Now, this was not "new" news.

I had announced the closing of Bookwifery's doors on Instagram at the end of June. I had also, six months before that, told all of the authors in active status at the time that this change was coming.

Even so, the website stayed open, and people kept finding it and taking the book pregnancy test made available on the site and then joining the email list.

That email list weighed on me. The website weighed on me.

But I couldn't muster what was needed to close it down.

Until December 18, 2020, when I woke up, made the bed, and thought, "Today's the day."

It was time when it was time.

Do you have things like this that happen to you, things that need to happen but just can't seem to be made to happen until they're ready to happen, and then suddenly they are?

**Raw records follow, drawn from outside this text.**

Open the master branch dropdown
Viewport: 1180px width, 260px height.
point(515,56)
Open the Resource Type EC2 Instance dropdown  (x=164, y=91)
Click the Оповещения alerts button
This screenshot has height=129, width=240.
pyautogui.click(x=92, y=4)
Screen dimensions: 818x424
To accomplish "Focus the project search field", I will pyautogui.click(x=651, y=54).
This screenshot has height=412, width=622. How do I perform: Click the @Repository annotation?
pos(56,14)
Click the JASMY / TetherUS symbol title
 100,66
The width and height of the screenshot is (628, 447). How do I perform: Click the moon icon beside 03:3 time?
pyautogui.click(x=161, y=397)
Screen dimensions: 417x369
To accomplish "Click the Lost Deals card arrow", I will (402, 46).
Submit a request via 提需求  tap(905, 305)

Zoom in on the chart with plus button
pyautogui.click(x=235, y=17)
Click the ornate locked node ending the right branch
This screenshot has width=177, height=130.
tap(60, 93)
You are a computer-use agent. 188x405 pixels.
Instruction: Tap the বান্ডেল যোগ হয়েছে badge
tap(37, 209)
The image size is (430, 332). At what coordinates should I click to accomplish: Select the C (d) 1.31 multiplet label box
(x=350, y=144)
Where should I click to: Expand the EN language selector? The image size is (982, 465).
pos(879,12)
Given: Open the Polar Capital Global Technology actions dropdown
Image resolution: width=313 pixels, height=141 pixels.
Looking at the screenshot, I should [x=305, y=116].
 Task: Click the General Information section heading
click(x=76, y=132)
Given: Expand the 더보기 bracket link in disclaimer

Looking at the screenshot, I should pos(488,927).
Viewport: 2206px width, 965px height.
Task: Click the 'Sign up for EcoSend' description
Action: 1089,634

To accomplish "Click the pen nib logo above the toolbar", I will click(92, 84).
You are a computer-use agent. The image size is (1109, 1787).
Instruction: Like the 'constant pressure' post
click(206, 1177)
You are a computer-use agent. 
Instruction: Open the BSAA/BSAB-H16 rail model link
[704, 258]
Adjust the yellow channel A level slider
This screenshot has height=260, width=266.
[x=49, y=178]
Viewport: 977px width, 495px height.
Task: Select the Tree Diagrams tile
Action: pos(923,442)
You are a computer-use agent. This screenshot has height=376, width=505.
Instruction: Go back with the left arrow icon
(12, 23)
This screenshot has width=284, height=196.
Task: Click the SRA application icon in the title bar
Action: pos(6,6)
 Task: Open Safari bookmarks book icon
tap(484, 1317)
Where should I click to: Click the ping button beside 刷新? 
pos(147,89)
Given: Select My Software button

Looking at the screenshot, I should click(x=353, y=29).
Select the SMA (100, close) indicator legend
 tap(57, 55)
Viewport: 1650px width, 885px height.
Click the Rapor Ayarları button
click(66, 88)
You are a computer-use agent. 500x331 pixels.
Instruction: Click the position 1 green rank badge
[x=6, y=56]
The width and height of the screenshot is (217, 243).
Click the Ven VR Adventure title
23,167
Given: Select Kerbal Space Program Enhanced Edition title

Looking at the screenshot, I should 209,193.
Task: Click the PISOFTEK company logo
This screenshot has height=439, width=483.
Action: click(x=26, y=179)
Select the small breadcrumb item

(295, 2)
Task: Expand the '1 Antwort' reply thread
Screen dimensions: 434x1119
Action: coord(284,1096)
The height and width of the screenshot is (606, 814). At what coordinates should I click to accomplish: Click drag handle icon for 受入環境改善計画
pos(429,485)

This has happened to me a lot.

Here's another way it has looked.

When I was working on one of my master's degrees back near the beginning of our marriage, Kirk noticed I had a pattern. A paper would be due, and I'd be aware of the deadline, and I'd fret about the deadline for days, saying how much I needed to work on the paper to meet the deadline but continued to put it off—until the day I would sit down at the table, put all my thoughts in order, type it out, and turn it in.

And it would be fine. Always finished on time. Always at a level of quality I was happy to have produced.

"This is your process," he informed me at one point, having observed it in action plenty of times by then. "I think you need to trust it."

Instead of fretting so much during all that before-it-got-done time, perhaps I could lean into trusting the timing of things instead. What would change about my interior experience if I did that instead of worrying so much?

So that's what I try to do now (operative word: try!). If it feels like pushing hard against a closed door, I stop pushing and trust the timing. If it feels like scraping against the sides of a dry, dry well, I stop scraping and trust the timing. If it feels like I can't breathe when I try to move forward, I stop moving on it until the breath comes back.

Do you have things like this in your life too? Have you been noticing an inability to move forward on something that seems to be saying "not right now"? How is it for you to pull back and trust the timing of things?